Tuesday, February 8, 2011

A Poignant Letter from An Alleged Victim of Discrimination

Because I've written in opposition to reverse discrimination, I get a number of letters from white men who feel they've been victims of it, asking me for advice.

I'm choosing to print this one because of its poignant last line.

(Note: Yesterday, when I sent the author the link to this blog post, he asked me to make some changes. So if you read this letter yesterday and see changes today, that's why.)

Dear Dr. Nemko,

I have been discriminated against many times.

For example, after five interviews, I beat out 1,200 applicants for a department head position in the San Diego County School District. I quit my previous job, giving up my pension and health benefits. Then, before reporting to work, I was called and told I couldn't be hired. I later found out that the person who ended up with the job is a Black woman. I discovered later that in the district's applicant scoring system, even with the affirmative action bonus points applied, not one African American had made it to the top 300!

Another example. At age 14, I became an apprentice to an optical fabricator. I developed a process to production-fabricate a military optic. The government "encouraged" my boss to do an AA hire so instead of me, he hired one whose salary was paid by the government. The boss had to go through three of them because none of them could understand how I created what I did.

This hurts the most: I was hired as an enumerator by the 2000 Census and got the top rank evaluation but when I applied to be an enumerator for the 2010 census, the interviewer, a Latina, asked, "Your last name is Crockett. Did your family fight against the Mexicans at the Alamo?" I was not hired.

Have you any ideas how I might make a discrimination claim? So far every referral has ended with a minority voice mail and the person either does not return my call, asks for a fortune up front, or even told me--and I know this can't be true--that white males can't be discriminated against because they're in power.

Forgive the poor writing. I was crying while writing this.

Thanks,
Rick Crockett

5 comments:

Jeffrie said...

I had to fight back a few tears myself.

I must say that as a black woman in America, I have faced discrimination as well. Probably most of us have to some degree. But I have never experienced, nor hope to experience, anything as bad as this man.

Whether or not he is able to file a discrimination claim, I hope he finds an employer who really appreciates him for what he has to offer.

I've never understood why appearance is so valued. A company may look "diverse" because they have minorities working there, but if you can't get the work done, what's the point? Extra credit for looking like you're competent? I'd rather give my business to competent people of any color or gender (including white males) than anybody who is simply concerned with gender & skin color.

Marty Nemko said...

Jeffrie, there are many reasons that an employer might give so much weight to diversity in hiring:
1. liberal guilt
2. fear of the government. Especially if the company gets any government contracts, there's usually a requirement that they report the percentages of each racial/ethnic group in each employment category. Don't meet the goals, reprisals can be taken.
3. In addition to those sticks, government often gives carrots to minority-centric firms, especially in awarding of government contracts.
4. A belief (incorrect in my view) that a workforce that "looks like America" will do a better job. When an easy-to-measure characteristic like racial and ethnic diversity is a significant criterion, less substantive criteria such as merit decline in influence.

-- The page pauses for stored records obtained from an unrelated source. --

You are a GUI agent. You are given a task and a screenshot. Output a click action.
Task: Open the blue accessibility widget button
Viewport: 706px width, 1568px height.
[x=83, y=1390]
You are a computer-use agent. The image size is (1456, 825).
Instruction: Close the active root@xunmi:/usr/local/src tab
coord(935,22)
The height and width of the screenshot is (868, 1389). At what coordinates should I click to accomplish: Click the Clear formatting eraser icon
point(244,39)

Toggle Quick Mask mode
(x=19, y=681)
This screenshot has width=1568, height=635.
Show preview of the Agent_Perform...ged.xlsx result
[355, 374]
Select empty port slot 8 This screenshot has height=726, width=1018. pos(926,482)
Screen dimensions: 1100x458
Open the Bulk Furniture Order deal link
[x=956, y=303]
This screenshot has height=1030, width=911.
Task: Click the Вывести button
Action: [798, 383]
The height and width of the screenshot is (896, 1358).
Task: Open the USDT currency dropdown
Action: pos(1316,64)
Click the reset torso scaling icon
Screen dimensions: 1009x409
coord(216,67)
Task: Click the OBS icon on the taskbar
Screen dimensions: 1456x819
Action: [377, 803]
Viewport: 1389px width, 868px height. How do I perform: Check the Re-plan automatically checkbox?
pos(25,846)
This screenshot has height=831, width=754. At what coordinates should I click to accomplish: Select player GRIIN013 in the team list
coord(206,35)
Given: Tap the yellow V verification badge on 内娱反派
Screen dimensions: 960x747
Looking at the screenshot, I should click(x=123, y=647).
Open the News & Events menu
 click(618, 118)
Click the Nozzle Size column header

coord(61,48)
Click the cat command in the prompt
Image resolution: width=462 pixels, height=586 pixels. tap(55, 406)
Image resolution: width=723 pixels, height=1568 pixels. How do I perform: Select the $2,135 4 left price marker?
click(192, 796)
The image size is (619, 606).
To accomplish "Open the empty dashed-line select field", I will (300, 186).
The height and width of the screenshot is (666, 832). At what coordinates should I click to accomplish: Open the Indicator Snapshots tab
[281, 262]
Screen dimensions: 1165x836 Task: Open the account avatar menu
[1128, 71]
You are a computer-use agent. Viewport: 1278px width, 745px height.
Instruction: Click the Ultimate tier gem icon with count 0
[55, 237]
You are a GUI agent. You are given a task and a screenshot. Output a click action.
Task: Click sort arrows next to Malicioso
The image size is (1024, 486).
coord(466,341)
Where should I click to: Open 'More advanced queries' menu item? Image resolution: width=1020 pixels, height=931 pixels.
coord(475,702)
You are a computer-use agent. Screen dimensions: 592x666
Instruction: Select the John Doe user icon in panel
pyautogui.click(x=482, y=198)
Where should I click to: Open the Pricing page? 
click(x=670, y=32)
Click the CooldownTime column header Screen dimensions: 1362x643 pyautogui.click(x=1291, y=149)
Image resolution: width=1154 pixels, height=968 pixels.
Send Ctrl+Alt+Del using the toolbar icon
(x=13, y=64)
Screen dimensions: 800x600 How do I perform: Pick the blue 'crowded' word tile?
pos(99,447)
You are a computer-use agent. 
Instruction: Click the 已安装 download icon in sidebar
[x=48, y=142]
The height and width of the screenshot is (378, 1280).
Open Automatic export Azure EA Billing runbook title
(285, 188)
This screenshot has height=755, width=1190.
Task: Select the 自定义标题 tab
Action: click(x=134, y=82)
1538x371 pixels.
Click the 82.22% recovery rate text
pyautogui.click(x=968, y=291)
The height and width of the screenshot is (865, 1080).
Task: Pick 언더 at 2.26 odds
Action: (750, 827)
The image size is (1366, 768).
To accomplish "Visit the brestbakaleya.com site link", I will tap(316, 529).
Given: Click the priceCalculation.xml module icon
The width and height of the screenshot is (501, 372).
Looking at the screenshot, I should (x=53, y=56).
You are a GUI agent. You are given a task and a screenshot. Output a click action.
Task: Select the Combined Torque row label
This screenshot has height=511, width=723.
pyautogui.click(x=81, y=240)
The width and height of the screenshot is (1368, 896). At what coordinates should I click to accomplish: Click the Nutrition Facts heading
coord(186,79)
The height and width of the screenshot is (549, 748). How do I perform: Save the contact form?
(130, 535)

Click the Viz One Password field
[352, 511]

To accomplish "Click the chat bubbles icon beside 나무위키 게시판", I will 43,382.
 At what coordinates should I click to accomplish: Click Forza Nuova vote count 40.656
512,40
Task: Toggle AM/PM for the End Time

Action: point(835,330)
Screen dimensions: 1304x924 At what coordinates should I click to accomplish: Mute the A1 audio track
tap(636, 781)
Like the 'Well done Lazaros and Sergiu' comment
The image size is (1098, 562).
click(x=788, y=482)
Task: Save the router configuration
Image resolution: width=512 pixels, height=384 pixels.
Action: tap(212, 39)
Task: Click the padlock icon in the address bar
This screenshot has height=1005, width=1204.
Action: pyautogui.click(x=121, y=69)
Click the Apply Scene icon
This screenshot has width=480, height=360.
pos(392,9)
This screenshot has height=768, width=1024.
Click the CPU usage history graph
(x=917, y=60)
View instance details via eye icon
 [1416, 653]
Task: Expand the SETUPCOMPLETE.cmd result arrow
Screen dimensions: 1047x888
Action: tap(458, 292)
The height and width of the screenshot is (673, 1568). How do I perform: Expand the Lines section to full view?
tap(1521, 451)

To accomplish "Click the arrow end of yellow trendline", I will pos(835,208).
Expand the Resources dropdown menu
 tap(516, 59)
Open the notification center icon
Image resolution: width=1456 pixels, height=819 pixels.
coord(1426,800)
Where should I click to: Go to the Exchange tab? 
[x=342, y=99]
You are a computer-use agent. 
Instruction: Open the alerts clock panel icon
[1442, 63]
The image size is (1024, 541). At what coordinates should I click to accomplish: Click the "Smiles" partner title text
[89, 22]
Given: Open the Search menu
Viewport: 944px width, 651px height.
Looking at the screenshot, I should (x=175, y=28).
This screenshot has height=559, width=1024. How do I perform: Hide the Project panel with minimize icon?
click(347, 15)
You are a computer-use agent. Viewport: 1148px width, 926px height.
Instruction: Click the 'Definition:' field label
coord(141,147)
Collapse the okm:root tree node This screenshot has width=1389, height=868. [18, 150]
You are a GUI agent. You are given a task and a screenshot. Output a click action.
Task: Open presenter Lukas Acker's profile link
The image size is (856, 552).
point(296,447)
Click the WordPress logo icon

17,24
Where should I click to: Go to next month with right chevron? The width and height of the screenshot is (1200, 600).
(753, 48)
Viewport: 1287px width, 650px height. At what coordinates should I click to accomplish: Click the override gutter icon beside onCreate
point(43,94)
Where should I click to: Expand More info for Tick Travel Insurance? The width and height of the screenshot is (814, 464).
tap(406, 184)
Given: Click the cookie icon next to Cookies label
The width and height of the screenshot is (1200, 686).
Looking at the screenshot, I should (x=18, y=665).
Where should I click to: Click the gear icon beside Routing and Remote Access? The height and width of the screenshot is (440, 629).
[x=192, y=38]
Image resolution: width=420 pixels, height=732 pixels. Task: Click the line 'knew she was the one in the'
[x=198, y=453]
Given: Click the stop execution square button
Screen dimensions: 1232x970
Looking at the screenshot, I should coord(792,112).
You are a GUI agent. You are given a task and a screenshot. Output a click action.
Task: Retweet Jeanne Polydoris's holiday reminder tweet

What should overwhelmingly be the hiring criteria intelligence drive, personality, and for technical work, the skills.
5. In the case of large companies, pressure from various minority advocacy groups--the Sharpton, Jesse Jackson, whatever the current-generation version of their organizations are, and the media, which is a true believer in the criticality of diversity.

Anonymous said...

This letter sounds a little suspect. The writer was "crying while writing this"? Smacks of a little melodrama, don't you think, Marty? And the stories themselves are a little melodramatic, a little one-sided and good-vs-evil-ly, and thus, I might suggest, suspect. I could be wrong, but I am suspicious.

Do you happen to have any first hand knowledge of this writer, Marty? Or did you simply uncritically accept this letter.

(And please spare us any hyperbole about race hiring, if that's possible).

Marty Nemko said...

I do not know the writer. Re the crying, I might explain that he actually wrote this in two letters, and in the second explained that he was crying as he wrote it because he's so frustrated because he has to find the money to take care of his sick mother and just can't find a job. It was in a second letter, so I decided not to add it.

WorkingLateAtOPIC said...

This is awful -- and not isolated. I've heard similar stories from several white men. Racial discrimination in all its forms is wrong. People must be judged on their merits. Society suffers when they are not.